Edit: After writing this post, I discovered that this distinction between styles of truncated backpropagation is discussed in Williams and Zipser (1992), Gradient-Based Learning Algorithms for Recurrent Networks and Their Computation Complexity. The authors refer to the “true” truncated backpropagation as “truncated backpropagation” or BPTT(n) [or BPTT(n, 1)], whereas they refer to Tensorflow-style truncated backpropagation as “epochwise truncated backpropagation” or BPTT(n, n). They also allow for semi-epochwise truncated BPTT, which would do a backward pass more often than once per sequence, but less often than all possible times (i.e., in Ilya Sutskever’s language used above, this would be BPTT(k2, k1), where 1 < k1 < k2).

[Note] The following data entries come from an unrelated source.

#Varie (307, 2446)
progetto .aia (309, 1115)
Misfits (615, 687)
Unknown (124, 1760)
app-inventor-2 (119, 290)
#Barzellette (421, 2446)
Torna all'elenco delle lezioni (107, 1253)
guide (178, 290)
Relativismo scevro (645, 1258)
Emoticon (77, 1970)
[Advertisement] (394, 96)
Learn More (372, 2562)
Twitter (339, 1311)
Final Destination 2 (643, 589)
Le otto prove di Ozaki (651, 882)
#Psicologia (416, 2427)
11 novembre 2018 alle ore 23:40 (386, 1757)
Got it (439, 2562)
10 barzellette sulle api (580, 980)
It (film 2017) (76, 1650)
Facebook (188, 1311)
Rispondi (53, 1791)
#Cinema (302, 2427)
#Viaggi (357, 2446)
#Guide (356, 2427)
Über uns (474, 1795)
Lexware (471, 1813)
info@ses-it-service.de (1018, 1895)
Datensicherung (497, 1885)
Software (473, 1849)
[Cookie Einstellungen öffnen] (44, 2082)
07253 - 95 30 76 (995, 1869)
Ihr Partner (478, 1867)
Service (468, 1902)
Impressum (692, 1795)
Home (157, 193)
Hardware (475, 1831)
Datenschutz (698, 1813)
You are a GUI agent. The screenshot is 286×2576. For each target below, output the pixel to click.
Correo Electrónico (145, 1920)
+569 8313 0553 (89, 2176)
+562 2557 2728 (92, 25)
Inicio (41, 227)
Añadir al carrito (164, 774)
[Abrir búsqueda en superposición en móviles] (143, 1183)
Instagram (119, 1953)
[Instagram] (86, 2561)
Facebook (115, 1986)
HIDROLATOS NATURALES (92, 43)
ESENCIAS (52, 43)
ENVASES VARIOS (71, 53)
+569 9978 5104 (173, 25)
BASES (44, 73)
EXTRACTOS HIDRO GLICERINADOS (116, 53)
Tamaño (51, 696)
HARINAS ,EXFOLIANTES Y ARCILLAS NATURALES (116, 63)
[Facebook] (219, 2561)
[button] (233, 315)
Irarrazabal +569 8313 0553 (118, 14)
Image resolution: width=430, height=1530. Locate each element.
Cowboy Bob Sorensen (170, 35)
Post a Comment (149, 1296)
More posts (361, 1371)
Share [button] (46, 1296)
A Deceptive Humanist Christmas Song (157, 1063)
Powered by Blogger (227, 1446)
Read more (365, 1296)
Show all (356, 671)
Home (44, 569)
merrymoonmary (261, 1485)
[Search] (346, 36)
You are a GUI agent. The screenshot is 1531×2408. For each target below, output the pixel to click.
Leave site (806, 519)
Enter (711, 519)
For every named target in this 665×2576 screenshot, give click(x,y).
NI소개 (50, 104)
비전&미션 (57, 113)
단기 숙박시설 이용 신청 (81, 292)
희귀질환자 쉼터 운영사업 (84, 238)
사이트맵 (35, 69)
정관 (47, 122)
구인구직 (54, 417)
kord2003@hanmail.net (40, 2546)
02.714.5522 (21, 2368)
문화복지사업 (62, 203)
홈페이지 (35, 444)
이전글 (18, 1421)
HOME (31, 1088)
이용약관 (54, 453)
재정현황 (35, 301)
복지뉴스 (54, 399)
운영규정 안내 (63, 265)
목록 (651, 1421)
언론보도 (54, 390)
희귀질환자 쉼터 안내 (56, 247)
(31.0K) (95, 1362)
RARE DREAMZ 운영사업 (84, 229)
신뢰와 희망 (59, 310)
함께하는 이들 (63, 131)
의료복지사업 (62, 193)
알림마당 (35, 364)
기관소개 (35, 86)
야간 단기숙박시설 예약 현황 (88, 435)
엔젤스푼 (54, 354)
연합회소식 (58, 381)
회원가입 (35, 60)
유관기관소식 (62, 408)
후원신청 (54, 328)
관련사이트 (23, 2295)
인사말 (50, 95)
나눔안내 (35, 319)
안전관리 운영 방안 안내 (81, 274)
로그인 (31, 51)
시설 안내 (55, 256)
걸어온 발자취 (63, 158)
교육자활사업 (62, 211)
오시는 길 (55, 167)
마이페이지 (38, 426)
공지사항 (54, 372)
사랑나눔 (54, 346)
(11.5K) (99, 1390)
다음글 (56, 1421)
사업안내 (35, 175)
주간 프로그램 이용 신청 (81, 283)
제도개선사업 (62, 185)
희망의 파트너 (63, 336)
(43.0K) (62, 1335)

In Williams and Peng (1990), An Efficien Gradient-Based Algorithm for On-Line Training of Recurrent Network Trajectories, the authors conduct a similar experiment to the one in the post, and reach similar conclusions. In particular, Williams Peng write that: “The results of these experiments have been that the success rate of BPTT(2h; h) is essentially identical to that of BPTT(h)”. In other words, they compared “true” truncated backpropagation, with h steps of truncation, to BPTT(2h, h), which is similar to Tensorflow-style backpropagation and has 2h steps of truncation, and found that they performed similarly.